“Brandeis: Free Speech Critical to Preservation of Democracy”
October 4, 2023
In response to previous columns about the appointment, importance, and influence of Justice Louis Brandeis, an enthusiastic reader has asked a most welcome question about the jurist’s contributions to the Supreme Court’s development of the law governing freedom of speech.
In Whitney v. California (1927), Justice Brandeis penned what most scholars agree was one of the most eloquent and powerful defenses of freedom of expression in Anglo-American legal history. His opinion draws upon the aims of those who declared America’s independence, drafted the Constitution and the Bill of Rights, and fought to preserve and protect independent thought from arbitrary governmental action. As a philosophical matter, Brandeis, like other great champions of freedom of speech, believed freedom of expression critical to democracy and integral to human self-fulfillment.
As the Court was poised to consider the Whitney case, the law governing free speech hinged on the meaning and application of the “clear and present danger test,” conceived by Justice Oliver Wendell Holmes in his 9-0 opinion for the Court in 1919, in Schenck v. United States. Holmes began with the presumption that the freedom of speech is not an absolute right, but rather subject to congressional regulations in the name of providing for the common defense.
Congressional authority is sweeping, of course, but the question of the limits of its authority arises, Holmes noted, when it conflicts with speech. The matter of resolving governmental authority v. freedom of speech, in Schenck’s case, involved speech that criticized the government’s conduct of World War I. The case turned on whether the speech posed a “clear and present danger” to the United States.
The parameters of the clear and present danger were not spelled out in Justice Holmes’s opinion for the Court, leaving Justices to contemplate questions about the severity of the danger—minimal or great—and the immediacy—imminent or remote—of the danger.
Brandeis spent the years between Schenck and Whitney contemplating these questions and searching for a reasonable rule.
In 1927, Anita Whitney had helped to create the Communist Labor Party of California. She was convicted of membership in an organization advocating “criminal syndicalism,” a term that was applied to radical groups, and she was sentenced to one to 14 years in the San Quentin penitentiary. Some members of the organization, but not Whitney, had engaged in violent acts, which drew the attention of state officials, who moved to prosecute its members. When the case arrived at the Supreme Court, Justice Brandeis lamented the fact that Whitney’s attorney had not challenged the statute under a mere membership v. violent action distinction, but he could not help Whitney.
Brandeis’s magnificent concurring opinion read in part: “Those who won our independence . . . believed liberty to be the secret of happiness and courage to be the secret of liberty. They believed that freedom to think as you will and to speak as you think are means indispensable to the discovery and spread of political truth; that without free speech and assembly, discussion would be futile; that with them, discussion affords ordinarily adequate protection against the dissemination of noxious doctrine; that the greatest menace to freedom is an inert people; that public discussion is a political duty; and that this should be a fundamental principle of the American government.”

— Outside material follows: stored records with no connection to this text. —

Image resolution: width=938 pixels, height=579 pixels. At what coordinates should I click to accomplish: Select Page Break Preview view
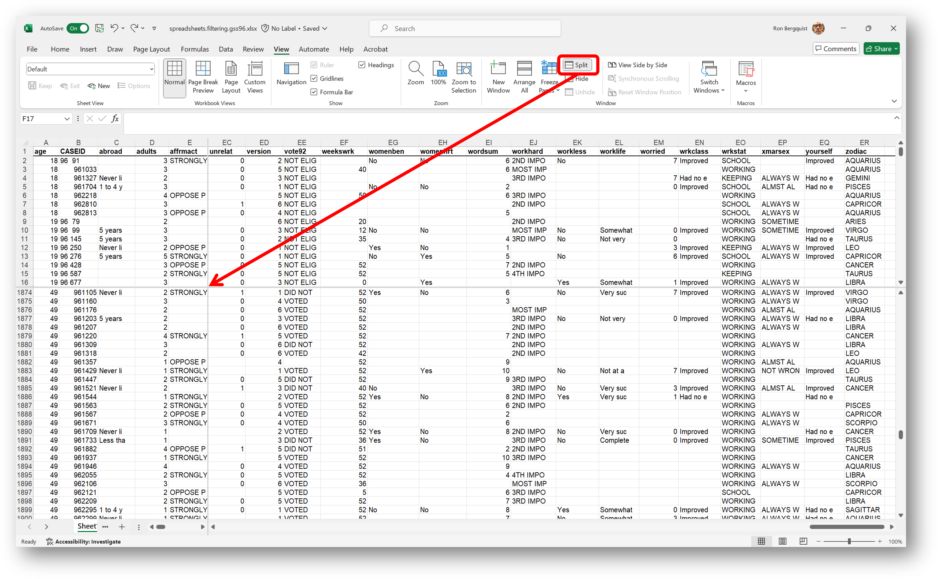(x=203, y=77)
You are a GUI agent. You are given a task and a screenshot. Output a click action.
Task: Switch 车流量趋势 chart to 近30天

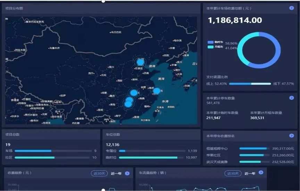click(x=233, y=173)
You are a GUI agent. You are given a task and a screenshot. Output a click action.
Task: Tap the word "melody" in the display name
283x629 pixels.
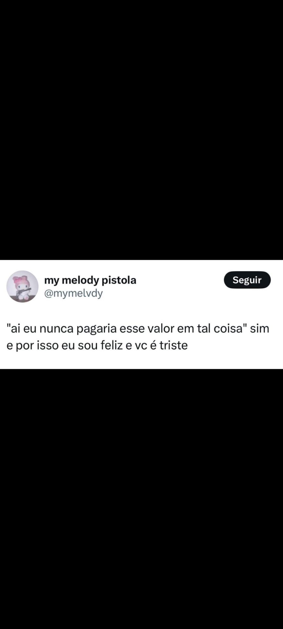pos(80,280)
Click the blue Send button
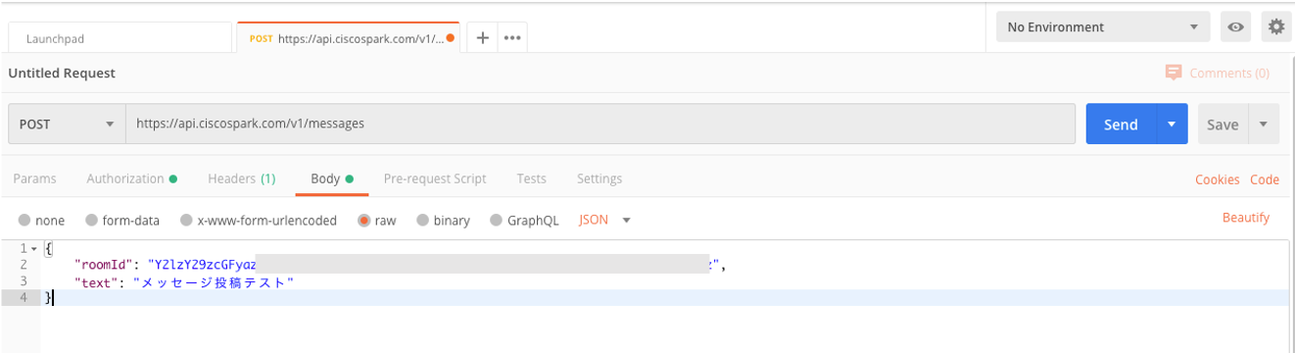The image size is (1295, 353). pyautogui.click(x=1121, y=124)
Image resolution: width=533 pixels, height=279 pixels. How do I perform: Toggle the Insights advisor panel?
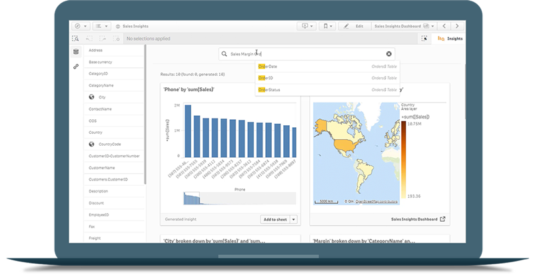coord(451,39)
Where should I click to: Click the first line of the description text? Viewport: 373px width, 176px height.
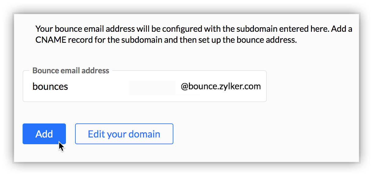click(x=194, y=29)
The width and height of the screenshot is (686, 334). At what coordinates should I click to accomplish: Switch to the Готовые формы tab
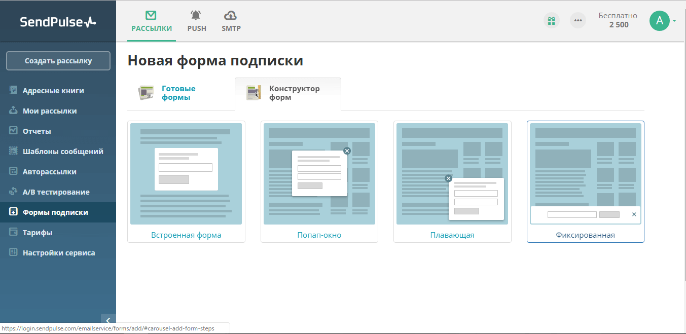178,93
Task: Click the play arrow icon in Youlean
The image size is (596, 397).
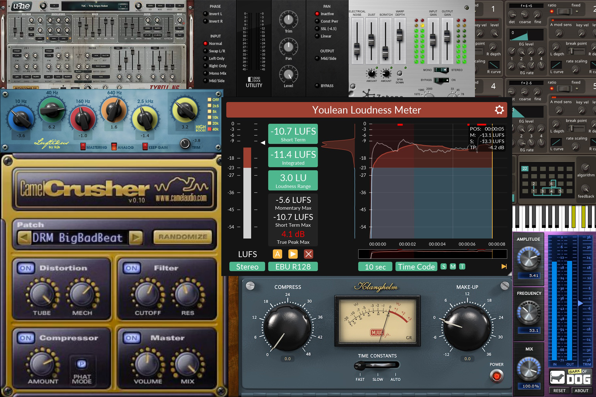Action: click(x=293, y=254)
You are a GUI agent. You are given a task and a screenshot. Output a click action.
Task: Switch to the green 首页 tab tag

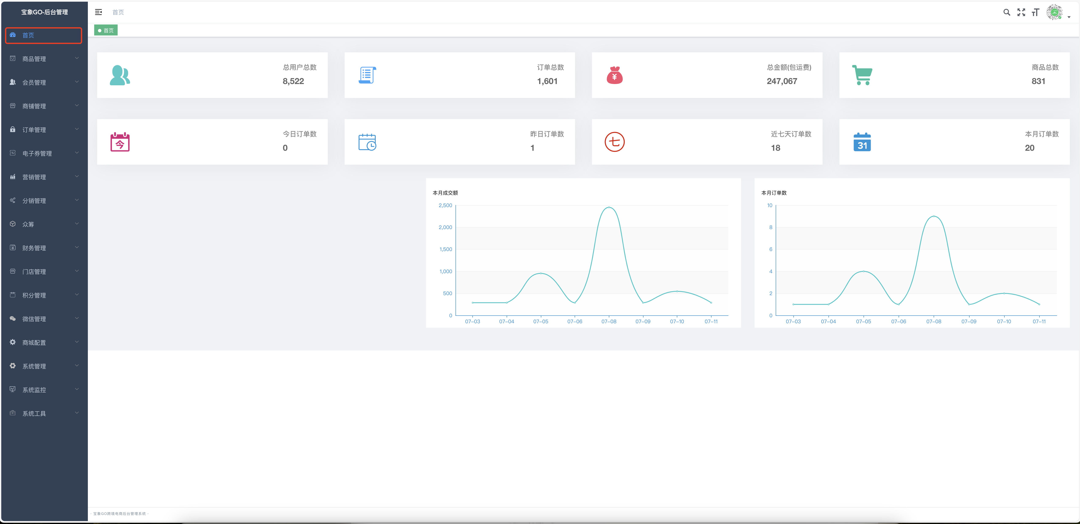[x=106, y=30]
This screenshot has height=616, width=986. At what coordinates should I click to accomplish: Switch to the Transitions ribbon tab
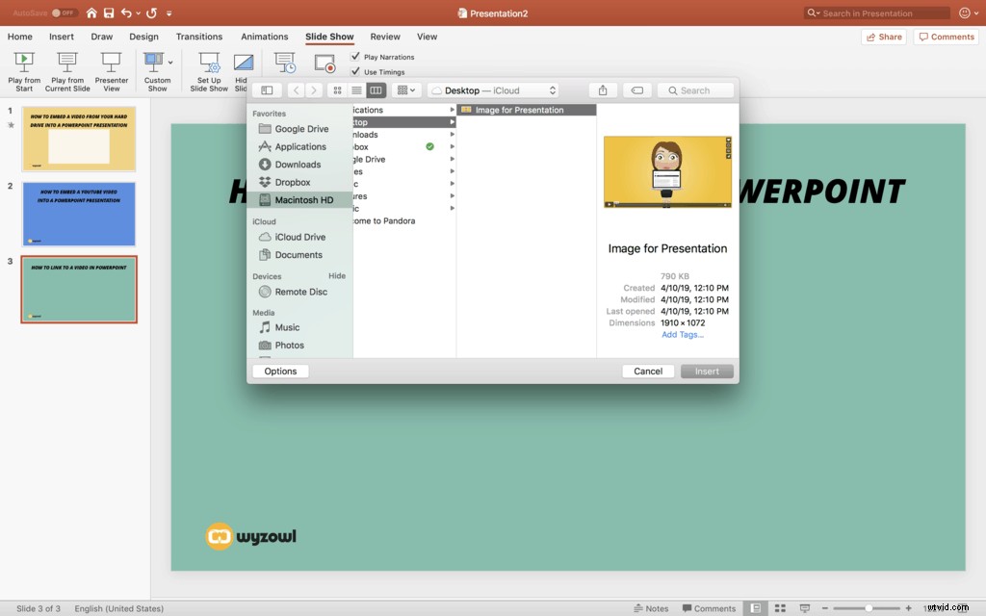(x=199, y=37)
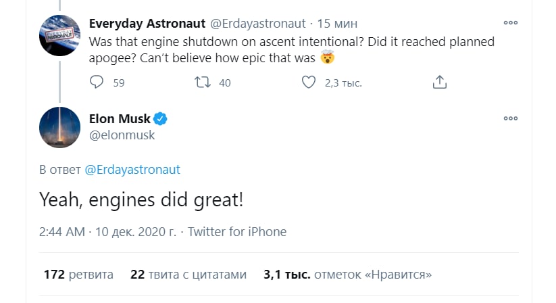This screenshot has height=303, width=556.
Task: Click the reply icon under Everyday Astronaut's tweet
Action: [97, 83]
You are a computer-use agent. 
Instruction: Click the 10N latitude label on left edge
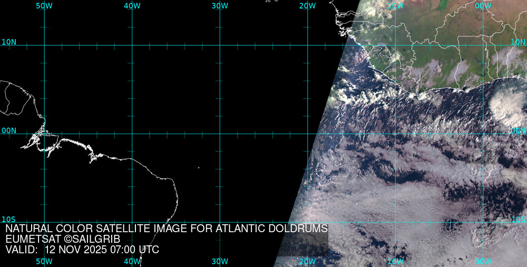pos(9,42)
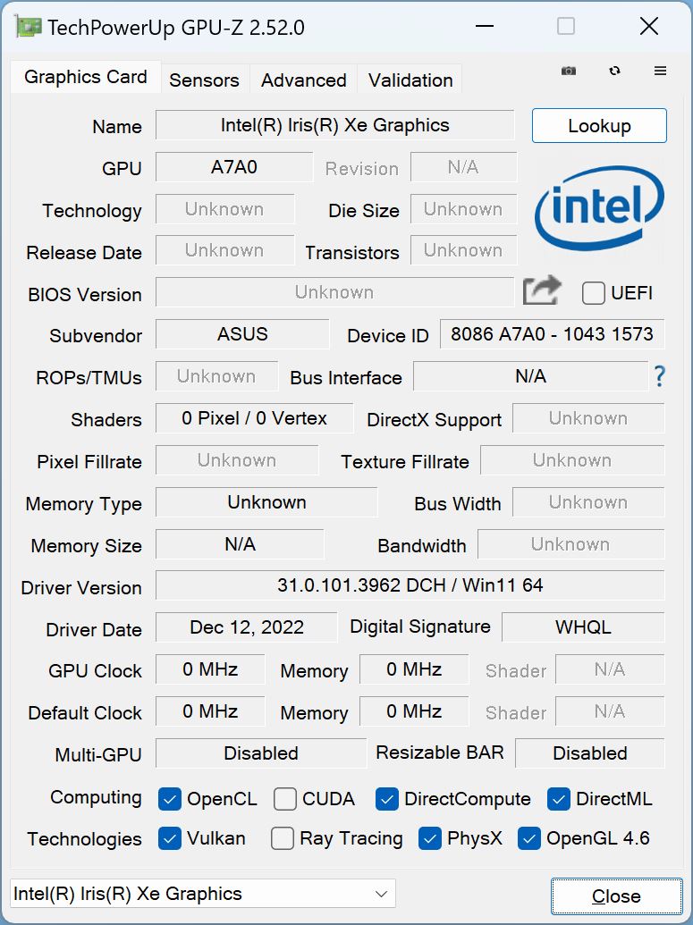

In his opinion, Justice Brandeis reversed the presumption of governmental authority to regulate speech and, instead, emphasized the necessary freedom to speak, that is, the importance of protecting the free flow of discussion, subjecting it to carefully proscribed limits. He believed that speech should be protected unless the incitement to violence was likely and the violence apprehended was so imminent, that there was no time for “speech to counteract speech.” He wrote: “To courageous, self-reliant men, with confidence in the power of free and fearless reasoning applied through the processes of popular government, no danger flowing from speech can be deemed clear and present, unless the incidence of the evil apprehended is so imminent that it may befall before there is opportunity for full discussion. Such, in my opinion, is the command of the Constitution.”
In sum, Brandeis’s stout defense of speech was bottomed on a belief that every democratic government must be subjected to constant examination by the electorate. As part of the cause of making ideas available to the citizenry, even speech that might tend to lead to disruption but was unlikely to result in “serious injury to the State” must be permitted. Most important, while harmful acts should be punished, speech itself should not. Justice Brandeis’s opinion in Whitney may well be the most memorable and forceful of all the opinions he wrote during his long tenure on the Court. His test for suppression of speech—serious, unlawful, and immediate harm—became the law of the land in 1969, in Brandenburg v. Ohio. In the years between Whitney and Brandenburg—punctuated by the fears of radicalism instilled by the Great Depression, the ravages and complexities of World War II, and McCarthyism and repression of Communism in the 1950s—the Court struggled with the question of the scope of free speech. By the end of the tumultuous 1960s, the Court recognized the wisdom in Justice Brandeis’s test for freedom of speech.